» **What is needed**:
Every entry is to be transcribed as it stands. Images stay out.

########

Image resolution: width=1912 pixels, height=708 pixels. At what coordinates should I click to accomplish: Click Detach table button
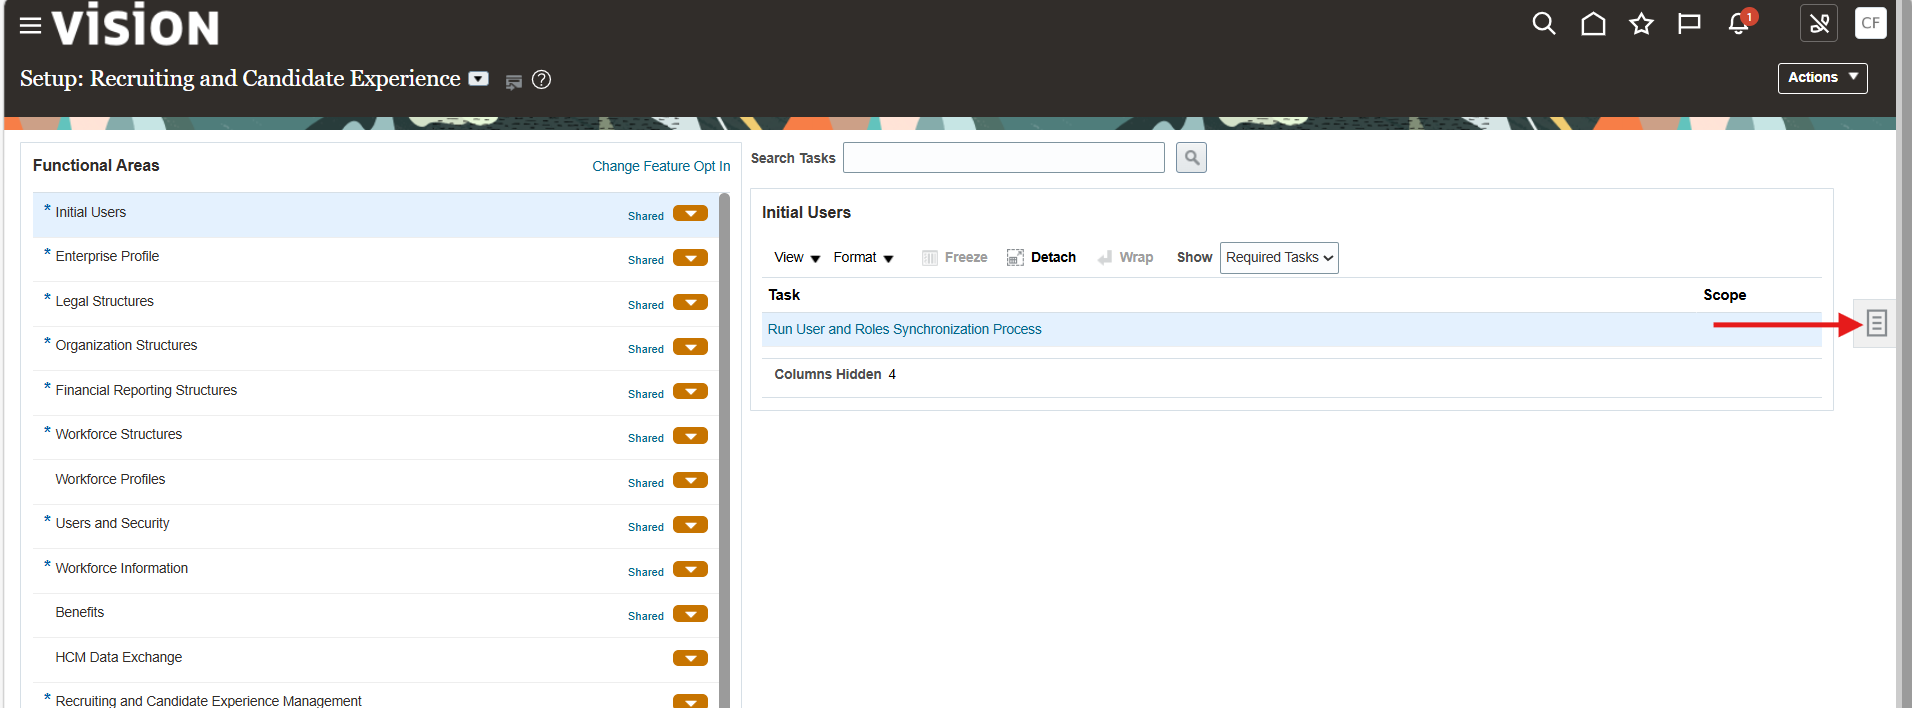pyautogui.click(x=1042, y=258)
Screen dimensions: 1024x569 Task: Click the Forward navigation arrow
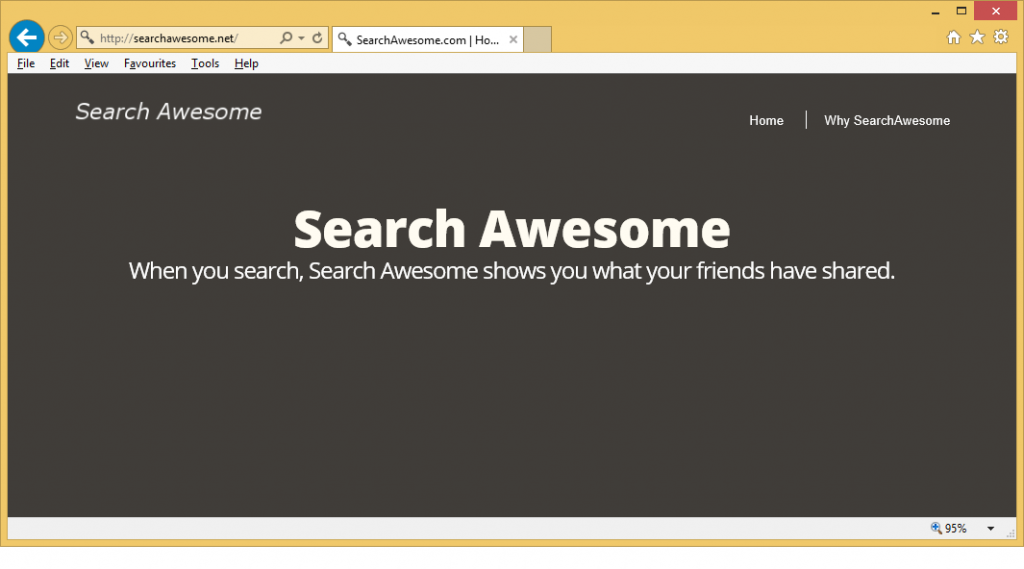pyautogui.click(x=60, y=38)
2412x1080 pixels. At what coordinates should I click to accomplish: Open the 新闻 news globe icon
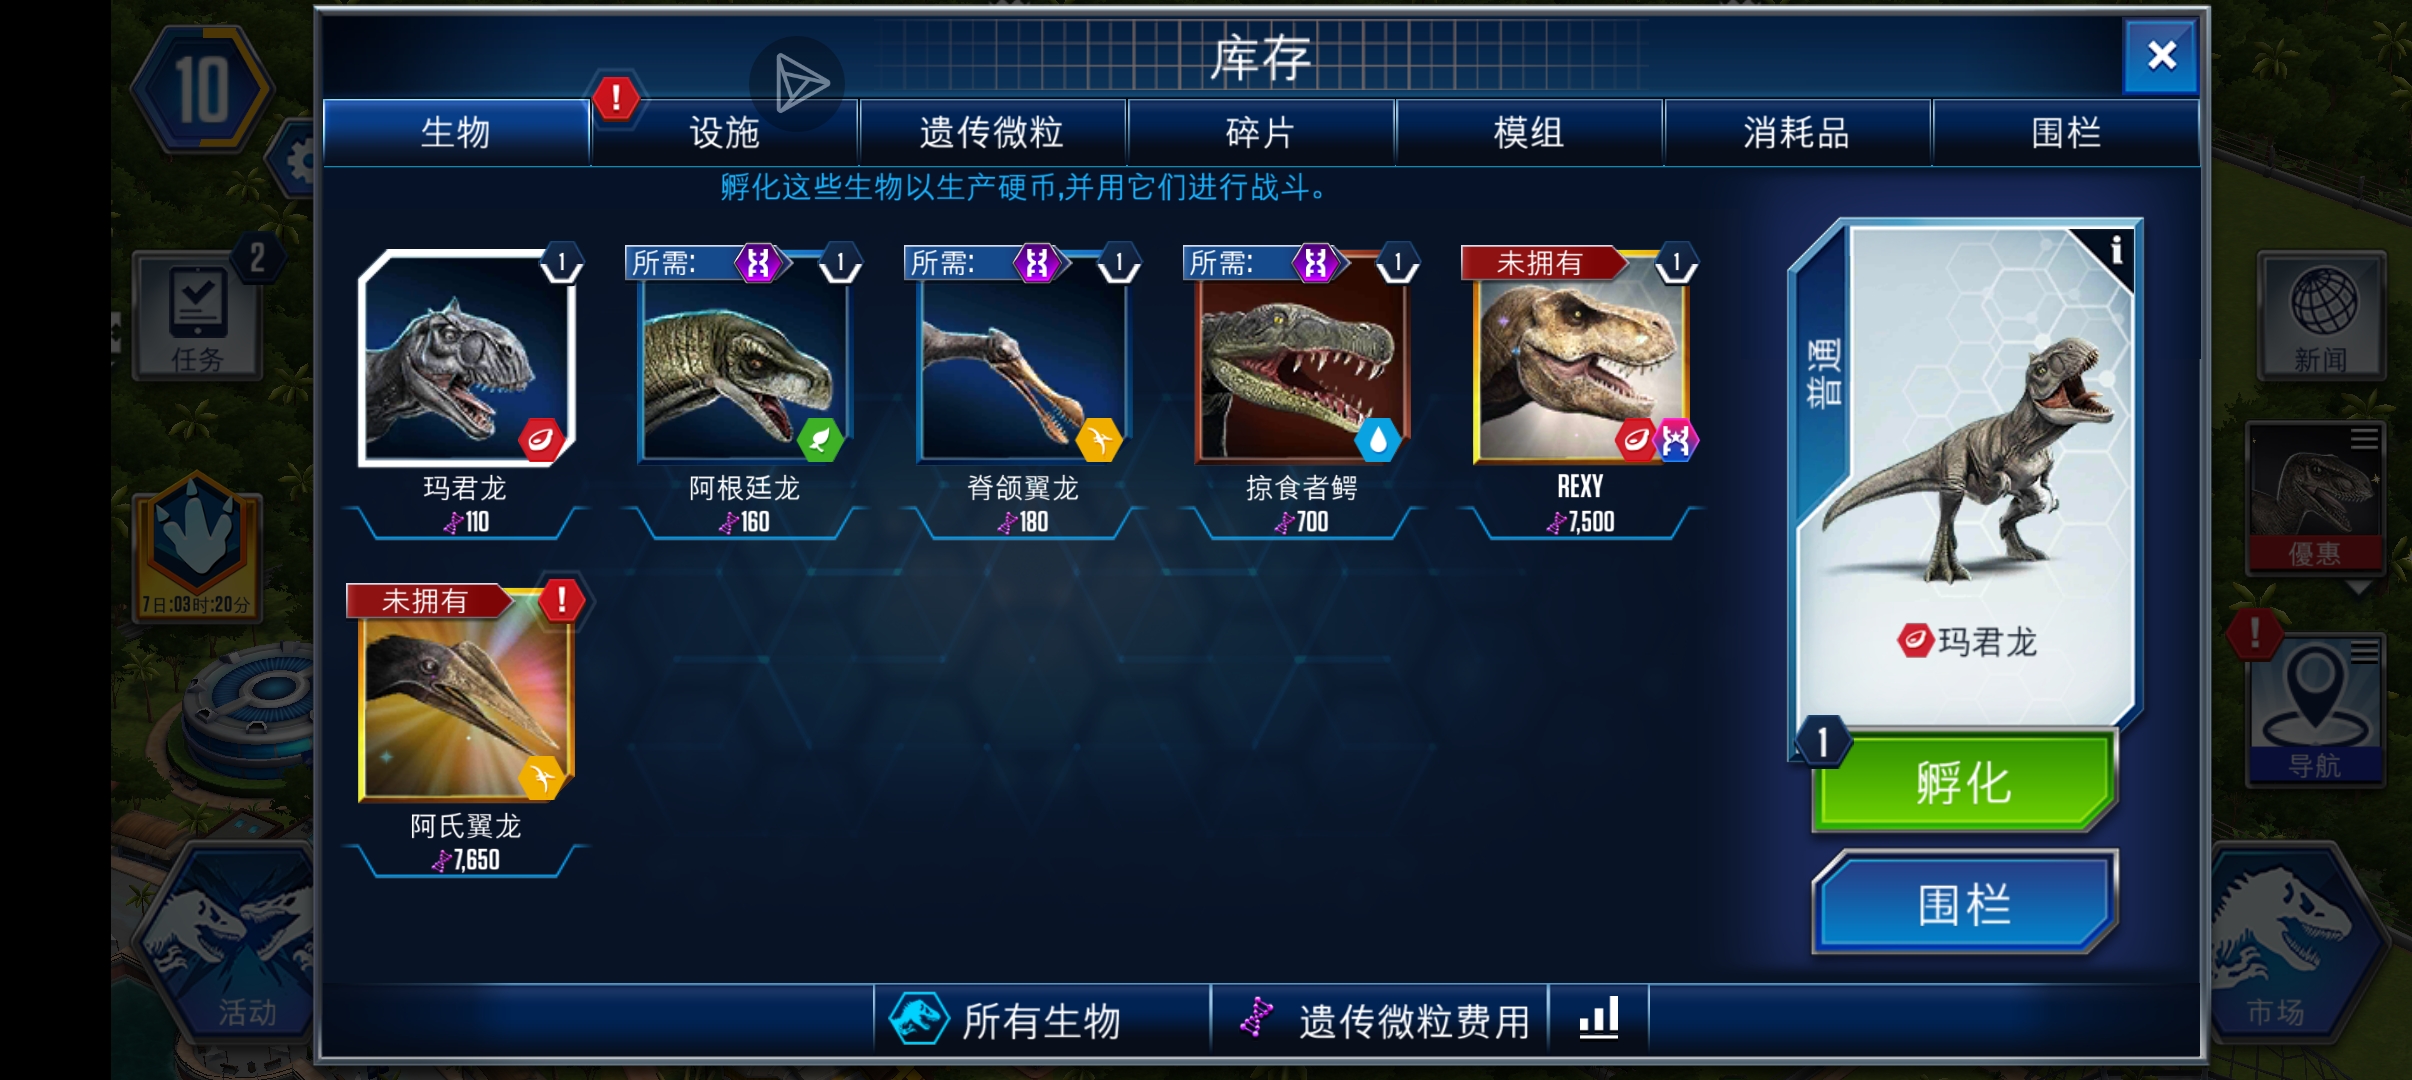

########

» **Result below**:
Image resolution: width=1912 pixels, height=708 pixels. At what coordinates should I click to accomplish: Click Detach table button
pyautogui.click(x=1042, y=258)
Screen dimensions: 1024x569 Task: Click the Forward navigation arrow
pyautogui.click(x=60, y=38)
2412x1080 pixels. At what coordinates should I click to accomplish: Open the 新闻 news globe icon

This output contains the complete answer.